Alors? Vous voyez peut-être là où je veux en venir… Eh oui, nous avons tous l’irrépressible envie de céder aux gratifications immédiates, d’autant plus que nous ne savons pas de quoi demain sera fait, et ce, même si nous savons qu’un peu de patience nous ferait le plus grand bien. Oui, nous avons tous cette petite faiblesse. Une faiblesse, d’ailleurs, plus dommageable qu’on ne croit : une étude menée en 2010 par Zhong et DeVoe, intitulée You are how you eat : Fast food and impatience, a montré que le simple fait d’être exposé à des images de hamburgers et autres symboles de restaurants de fast-food minait la volonté des gens de mettre de l’argent de côté et les incitait plutôt à claquer leur argent rapidement, quitte à compromettre leur bien-être financier. Une faiblesse qu’il est pourtant possible de combattre…
Oui, oui, j’ai bien écrit qu’il était possible de ne pas céder aux charmes sulfureux de l’hédonisme, entendu comme une conception de la vie selon laquelle toute activité repose sur la poursuite du maximum de satisfaction avec le moindre effort. Comment? En modifiant notre perception du temps!
C’est ce que j’ai appris en découvrant l’un des articles du tout dernier numéro du British Journal of Psychology, titré Escaping the impulse to immediate gratification : The prospect concept promotes a future-oriented mindset, prompting an inclination towards delayed gratification. Un article passionnant signé par trois professeurs de la National Sun Yat-Sen University, à Taïwan, soit Ying-Yao Cheng, Paichi Pat Shein et Wen-Bin Chiou.
Ainsi, les trois chercheurs ont dans un premier temps consulté tout ce qui s’était fait en matière d’études sur l’hédonisme, pour constater que ses adeptes souffraient de plusieurs maux : réactions impulsives, manque de self-control, incapacité à prévoir à long terme, tendance à prendre beaucoup de risques, etc. Et ils sont tombés sur une étude parue en 2010 et signée par Daugherty et Brase, dans laquelle il était montré que les personnes qui prisent particulièrement le court terme sont les plus amenées à avoir certains comportements hédonistes néfastes pour la santé (ex.: fumer, boire de l’alcool, prendre de la drogue, etc.). «Cette trouvaille suggérait qu’il pouvait exister une relation inverse entre la vision à court terme et l’hédonisme, c’est-à-dire que des personnes ayant une vision à long terme avaient probablement moins de comportements hédonistes que les autres», indiquent les trois chercheurs taïwanais.

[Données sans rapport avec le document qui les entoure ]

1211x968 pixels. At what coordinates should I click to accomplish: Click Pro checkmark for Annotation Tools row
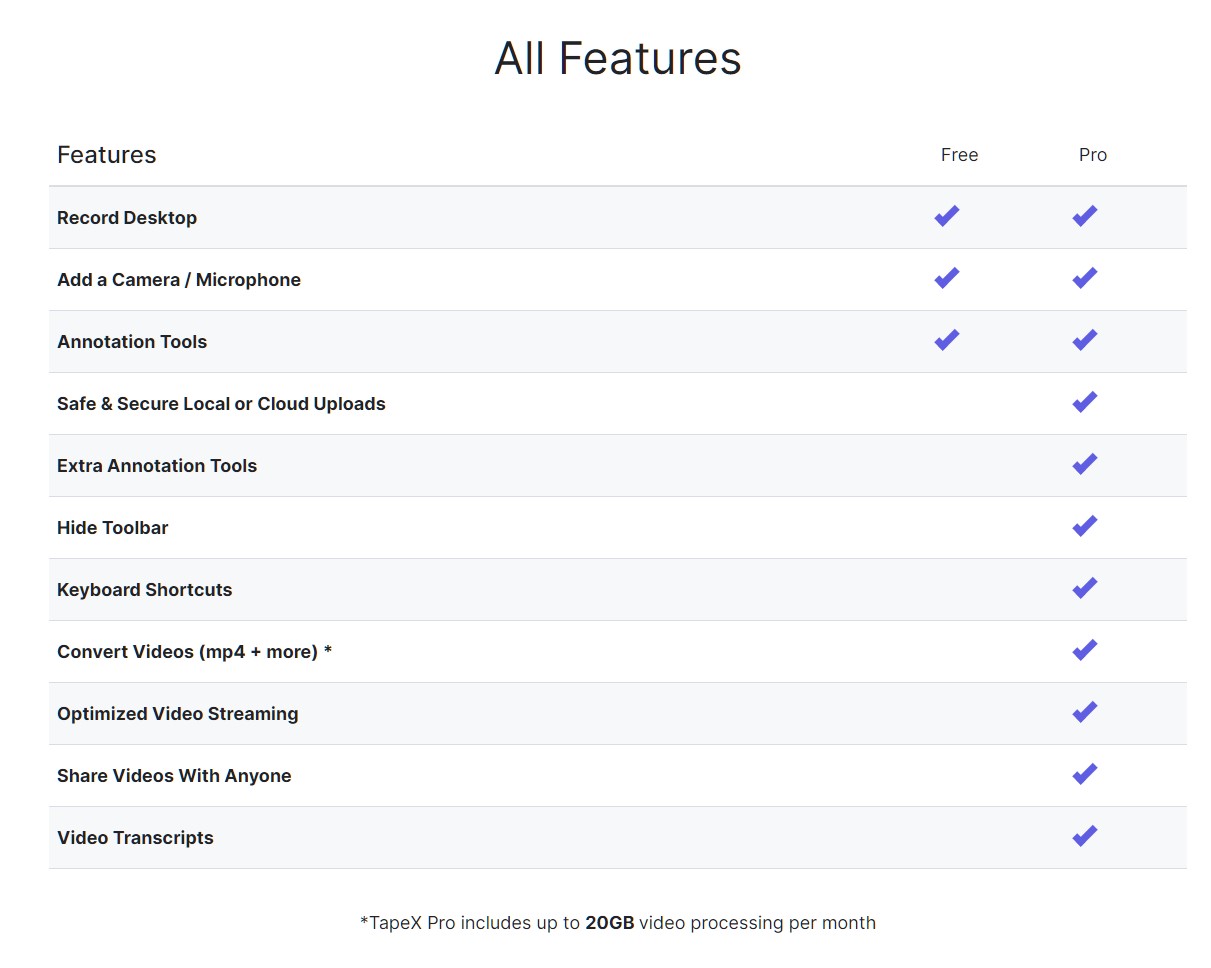coord(1084,340)
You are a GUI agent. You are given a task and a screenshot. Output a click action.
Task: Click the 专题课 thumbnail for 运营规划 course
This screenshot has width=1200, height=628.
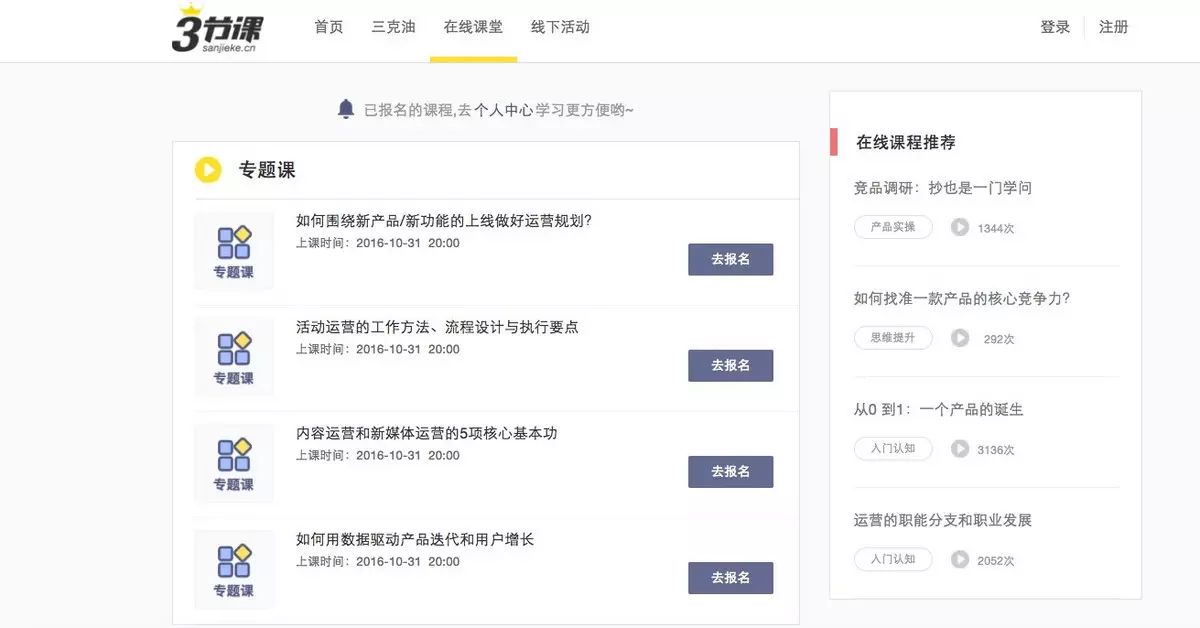234,251
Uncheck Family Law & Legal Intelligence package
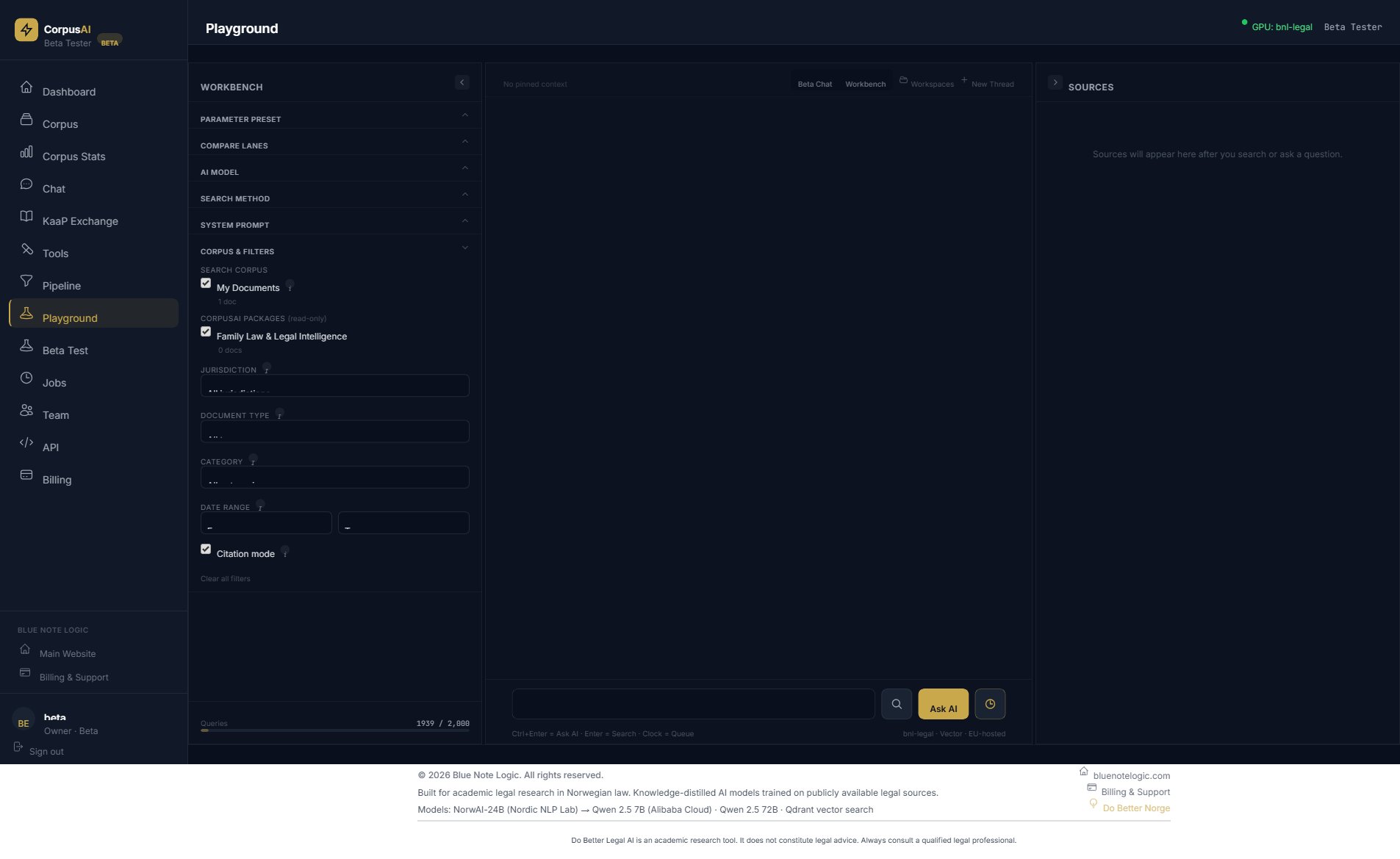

C’est pourquoi, dans un second temps, ils ont procédé à deux expériences afin de vérifier leur intuition. Dans la première, ils ont demandé à 64 étudiants d’une université de leur pays de remplir un questionnaire, après avoir, pour certains, imaginé ce que serait leur vie d’ici quatre ans (long terme), et pour d’autres, ce qui compose leur quotidien (court terme). Le questionnaire était composé d’affirmations qu’il fallait évaluer, du style «Je crois que la journée peut être planifiée le matin-même» et «Je suis capable de résister à une tentation quand je sais que j’ai du travail à faire».
Puis, les participants étaient invités à faire un test pilote pour une autre étude envisagée par les chercheurs – on comprendra qu’il n’en était rien et qu’il s’agissait de la continuité du test. Là, il s’agissait de faire des choix binaires entre différents types de récompenses financières, comme «Préférez-vous recevoir une somme variant entre 3,05 $ et 7 $ tout de suite, ou bien entre 7,10 $ et 15 $ dans une semaine?».
Résultat? Comme les chercheurs s’y attendaient, ceux qui avaient été amenés au préalable à réfléchir à leur avenir ont eu plus tendance que les autres à opter pour les rétributions ultérieures, et non pour les gratifications immédiates. «Cela nous a amené à croire qu’il était possible de «manipuler» les choix des gens, pour les orienter vers moins d’hédonisme», indiquent les trois chercheurs dans leur étude.
Dans un second temps, ils ont donc mené une autre expérience, un peu plus raffinée. Ils ont cette fois-ci demandé à 72 personnes recrutées par flyer à Kaohsiung, la plus grande ville du sud de l’île, de remettre les mots de différentes phrases dans l’ordre. Pour certaines personnes, les phrases recomposées faisaient passer le message qu’il est toujours plus payant de viser le long terme ; pour les autres, les phrases étaient «neutres», n’ayant pas de message particulier par rapport au temps. Puis, les participants ont dû répondre à un sondage sur leurs goûts dans différents domaines : une partie visait clairement l’hédonisme (ex.: les buffets all-you-can-eat, les rencontres d’un soir, les jeux de hasard, les sorties du samedi soir, les beuveries, les achats compulsifs, etc.), une autre, les plaisirs à plus long terme (le yoga, la marche à pied, la danse sociale, la natation, etc.).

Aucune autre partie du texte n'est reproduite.